Six flaws in case against jailed journalists

Published June 27, 2014
LOIS and Juris Greste, parents of jailed Australian Al Jazeera journalist Peter Greste.
LOIS and Juris Greste, parents of jailed Australian Al Jazeera journalist Peter Greste.

THREE Al Jazeera journalists were jailed in Egypt this week for endangering Egyptian national security — and the country’s foreign ministry insists that “due process was adhered to” in their trial. But the Guardian — the only newspaper to attend and report on each of the trial’s 13 sessions — witnessed a litany of flaws. As Amnesty International, who also observed every session, notes: “the prosecution failed to produce a single shred of solid evidence.”

Retraction of key prosecution claims

The prosecution’s claim that the journalists had endangered national security rested on the testimony of a committee of “experts” from state television, who made the assertion in writing before the trial began. But under cross-examination in the trial’s 10th hearing, the committee’s three representatives admitted they did not know whether the journalists’ work had endangered national security — collapsing the prosecution’s case, and raising the question of whether the committee had written their own report in the first place.

Irrelevant evidence

To prove that the journalists had fabricated news, prosecutors presented dozens of videos and recordings — taken from various hard drives and phones owned by the defendants — that had no relevance either to Egypt or Al Jazeera. Presented during the trial’s fifth, sixth and ninth sessions, these included footage of trotting horses by Sky News Arabia, a BBC documentary about Somalia, a song by the Australian musician Gotye, a programme about sheep farming, a Kenyan press conference, and photos of the family of Australian Peter Greste, one of the defendants.

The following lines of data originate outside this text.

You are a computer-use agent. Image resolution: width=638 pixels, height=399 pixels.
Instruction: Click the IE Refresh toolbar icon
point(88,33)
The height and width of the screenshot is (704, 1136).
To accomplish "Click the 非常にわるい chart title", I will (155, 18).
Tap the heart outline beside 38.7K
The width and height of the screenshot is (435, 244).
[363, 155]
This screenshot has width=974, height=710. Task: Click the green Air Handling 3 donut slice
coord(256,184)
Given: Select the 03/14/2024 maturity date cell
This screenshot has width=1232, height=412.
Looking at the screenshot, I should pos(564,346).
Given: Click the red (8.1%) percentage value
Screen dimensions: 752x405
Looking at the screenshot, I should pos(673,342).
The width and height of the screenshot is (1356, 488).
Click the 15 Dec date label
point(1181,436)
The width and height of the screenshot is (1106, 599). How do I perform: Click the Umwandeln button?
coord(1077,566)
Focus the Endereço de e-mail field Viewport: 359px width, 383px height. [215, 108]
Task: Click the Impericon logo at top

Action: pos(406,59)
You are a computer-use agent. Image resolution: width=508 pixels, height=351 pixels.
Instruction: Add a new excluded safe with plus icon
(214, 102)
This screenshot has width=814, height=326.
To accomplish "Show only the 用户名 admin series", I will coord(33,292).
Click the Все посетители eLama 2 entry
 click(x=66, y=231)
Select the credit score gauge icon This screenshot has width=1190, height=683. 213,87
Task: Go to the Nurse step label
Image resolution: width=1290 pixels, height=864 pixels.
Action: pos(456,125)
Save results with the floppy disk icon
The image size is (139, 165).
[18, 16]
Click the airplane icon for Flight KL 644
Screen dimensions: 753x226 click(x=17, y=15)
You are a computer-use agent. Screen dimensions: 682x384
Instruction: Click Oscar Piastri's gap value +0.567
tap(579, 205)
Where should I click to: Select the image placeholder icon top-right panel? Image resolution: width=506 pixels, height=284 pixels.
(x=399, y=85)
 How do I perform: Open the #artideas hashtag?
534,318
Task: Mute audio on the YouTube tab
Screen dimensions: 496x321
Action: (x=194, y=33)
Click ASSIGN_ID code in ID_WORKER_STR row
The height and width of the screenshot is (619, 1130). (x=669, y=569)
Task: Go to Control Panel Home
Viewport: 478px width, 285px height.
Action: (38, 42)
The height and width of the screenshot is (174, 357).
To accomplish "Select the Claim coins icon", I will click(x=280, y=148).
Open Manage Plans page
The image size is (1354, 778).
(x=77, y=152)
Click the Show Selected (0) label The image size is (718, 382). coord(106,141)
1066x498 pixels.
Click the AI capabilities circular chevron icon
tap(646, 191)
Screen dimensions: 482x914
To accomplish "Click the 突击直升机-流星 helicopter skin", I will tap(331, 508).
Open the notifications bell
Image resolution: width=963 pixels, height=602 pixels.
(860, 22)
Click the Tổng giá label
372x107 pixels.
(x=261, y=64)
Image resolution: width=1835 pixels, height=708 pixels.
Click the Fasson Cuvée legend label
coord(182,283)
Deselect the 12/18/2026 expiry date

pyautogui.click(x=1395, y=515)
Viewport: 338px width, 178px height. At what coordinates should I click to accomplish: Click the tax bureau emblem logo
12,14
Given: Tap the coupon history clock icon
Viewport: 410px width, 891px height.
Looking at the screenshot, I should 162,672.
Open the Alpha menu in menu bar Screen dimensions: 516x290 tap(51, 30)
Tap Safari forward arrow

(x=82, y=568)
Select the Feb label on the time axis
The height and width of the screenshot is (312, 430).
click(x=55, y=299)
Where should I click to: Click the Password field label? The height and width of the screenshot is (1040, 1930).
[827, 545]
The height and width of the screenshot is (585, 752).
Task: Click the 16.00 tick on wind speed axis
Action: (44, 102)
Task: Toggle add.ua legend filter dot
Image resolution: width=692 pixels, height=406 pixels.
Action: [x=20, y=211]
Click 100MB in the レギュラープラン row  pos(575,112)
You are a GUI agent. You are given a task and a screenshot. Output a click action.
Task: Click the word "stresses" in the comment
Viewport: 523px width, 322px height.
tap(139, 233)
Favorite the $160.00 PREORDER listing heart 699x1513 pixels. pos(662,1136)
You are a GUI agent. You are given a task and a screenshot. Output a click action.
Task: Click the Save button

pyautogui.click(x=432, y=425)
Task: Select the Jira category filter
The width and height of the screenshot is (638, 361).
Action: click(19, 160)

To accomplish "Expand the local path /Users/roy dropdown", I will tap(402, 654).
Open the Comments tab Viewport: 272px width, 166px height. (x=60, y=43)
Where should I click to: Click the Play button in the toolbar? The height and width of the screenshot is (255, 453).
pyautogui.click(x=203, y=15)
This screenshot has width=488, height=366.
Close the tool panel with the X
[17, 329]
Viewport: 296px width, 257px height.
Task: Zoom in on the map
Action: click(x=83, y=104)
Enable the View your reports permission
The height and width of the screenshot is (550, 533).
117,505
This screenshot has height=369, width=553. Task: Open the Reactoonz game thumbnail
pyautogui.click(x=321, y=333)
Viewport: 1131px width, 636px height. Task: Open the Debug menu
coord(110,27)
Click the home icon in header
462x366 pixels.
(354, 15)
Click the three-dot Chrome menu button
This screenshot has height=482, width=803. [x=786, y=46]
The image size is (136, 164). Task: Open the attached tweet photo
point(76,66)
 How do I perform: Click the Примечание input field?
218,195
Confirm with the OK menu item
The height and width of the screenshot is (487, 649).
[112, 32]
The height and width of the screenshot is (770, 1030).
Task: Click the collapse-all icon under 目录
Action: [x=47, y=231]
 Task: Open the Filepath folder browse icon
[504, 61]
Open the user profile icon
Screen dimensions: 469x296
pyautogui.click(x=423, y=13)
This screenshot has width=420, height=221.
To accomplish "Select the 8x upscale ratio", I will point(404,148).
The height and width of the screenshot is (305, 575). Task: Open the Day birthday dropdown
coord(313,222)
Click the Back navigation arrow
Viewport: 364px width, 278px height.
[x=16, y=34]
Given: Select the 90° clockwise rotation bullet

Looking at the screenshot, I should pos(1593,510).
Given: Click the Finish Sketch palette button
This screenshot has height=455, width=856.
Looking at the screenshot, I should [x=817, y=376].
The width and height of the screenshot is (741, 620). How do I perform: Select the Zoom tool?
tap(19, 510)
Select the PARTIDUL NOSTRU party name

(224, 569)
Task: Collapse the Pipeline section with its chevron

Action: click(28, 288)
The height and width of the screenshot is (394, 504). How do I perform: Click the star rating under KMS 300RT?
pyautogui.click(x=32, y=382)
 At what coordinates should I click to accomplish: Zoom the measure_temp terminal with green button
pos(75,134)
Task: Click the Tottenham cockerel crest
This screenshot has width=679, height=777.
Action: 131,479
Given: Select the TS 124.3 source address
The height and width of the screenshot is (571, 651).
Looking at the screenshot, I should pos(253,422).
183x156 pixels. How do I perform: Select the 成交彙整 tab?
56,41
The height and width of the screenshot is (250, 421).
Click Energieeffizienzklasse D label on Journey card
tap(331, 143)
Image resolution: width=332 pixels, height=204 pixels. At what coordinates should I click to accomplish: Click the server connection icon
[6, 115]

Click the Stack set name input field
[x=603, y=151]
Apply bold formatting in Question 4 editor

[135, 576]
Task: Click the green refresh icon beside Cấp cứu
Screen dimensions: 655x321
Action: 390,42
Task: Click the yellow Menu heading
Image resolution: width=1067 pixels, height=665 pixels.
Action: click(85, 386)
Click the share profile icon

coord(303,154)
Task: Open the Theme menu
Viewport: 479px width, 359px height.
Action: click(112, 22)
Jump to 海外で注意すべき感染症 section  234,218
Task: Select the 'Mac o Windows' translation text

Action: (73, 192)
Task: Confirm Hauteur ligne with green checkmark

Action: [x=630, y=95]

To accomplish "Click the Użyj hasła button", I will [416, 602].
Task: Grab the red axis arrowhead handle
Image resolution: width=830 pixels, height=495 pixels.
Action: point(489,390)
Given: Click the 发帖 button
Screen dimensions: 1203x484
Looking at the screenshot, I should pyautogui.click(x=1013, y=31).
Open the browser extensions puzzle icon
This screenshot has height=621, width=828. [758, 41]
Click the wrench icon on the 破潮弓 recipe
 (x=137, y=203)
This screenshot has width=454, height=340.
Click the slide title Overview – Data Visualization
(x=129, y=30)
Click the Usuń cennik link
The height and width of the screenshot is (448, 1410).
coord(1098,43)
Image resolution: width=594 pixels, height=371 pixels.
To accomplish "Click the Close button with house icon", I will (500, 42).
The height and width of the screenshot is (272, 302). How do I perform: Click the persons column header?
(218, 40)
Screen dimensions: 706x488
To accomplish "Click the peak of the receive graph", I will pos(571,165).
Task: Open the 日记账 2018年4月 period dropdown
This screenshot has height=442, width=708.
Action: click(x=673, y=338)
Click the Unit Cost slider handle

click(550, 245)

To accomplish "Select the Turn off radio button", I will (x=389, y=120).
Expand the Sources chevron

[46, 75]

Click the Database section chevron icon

The prosecution also claimed that videos and photos clearly taken from the phone of Mohamed Fahmy, Al Jazeera’s bureau chief, had instead been sourced from Greste’s. “It’s obvious the prosecutors have not even looked at our videos,” Greste said at the time.

Irrelevant defendants

In an attempt to create a greater sense of conspiracy, prosecutors added several people with no connection to Al Jazeera to the trial. One was Rena Netjes, a Dutch freelancer whose only crime was to have tea with Mohamed Fahmy a few days before his arrest. Netjes managed to leave the country without being arrested — partly thanks to how prosecutors got her name and passport number wrong in court documents. A group of six students and activists were not so lucky. The six were included in the case despite never having previously met the Al Jazeera defendants. They were initially told they were being arrested on other spurious charges — and only later, as an afterthought, added to the Al Jazeera case.

Incomprehensible evidence

Much of the evidence against the students consisted of recordings, allegedly taken from their person, that were almost entirely unintelligible. The most incriminating featured someone telling a policeman that they would kill them — but the context was unclear and the speaker was unknown. In a second clip, someone could be made out saying that they were paid by Al Jazeera’s Arabic wing to send footage to the channel. But these aside, the recordings were inscrutable — often just walls of sound. Even Judge Mohamed Nagui could not hear them. “If anyone understands,” said Nagui, who often wore sunglasses in court, “please let us know, because we don’t understand either.”

Unremarkable evidence

Prosecutors did submit some intelligible evidence: footage of Al Jazeera English interviews with Egyptian political figures. Presumably, this was to show the channel’s bias. But if anything, it did the opposite: Al Jazeera reporters were seen meeting figures from across the political spectrum — ranging from Muslim Brotherhood leaders to the Brotherhood’s fiercest enemies and cheerleaders of the group’s persecution.

Prevention of defence lawyers from accessing evidence

Prosecutors repeatedly blocked defence lawyers from viewing the entire collection of videos that supposedly proved the journalists’ guilt. Some were shown in court, but others were viewed in private only by the judge — without the knowledge of lawyers. When lawyers did try to view them later, they claimed they were told by prosecutors to pay 1.2m Egyptian pounds — an unaffordable sum.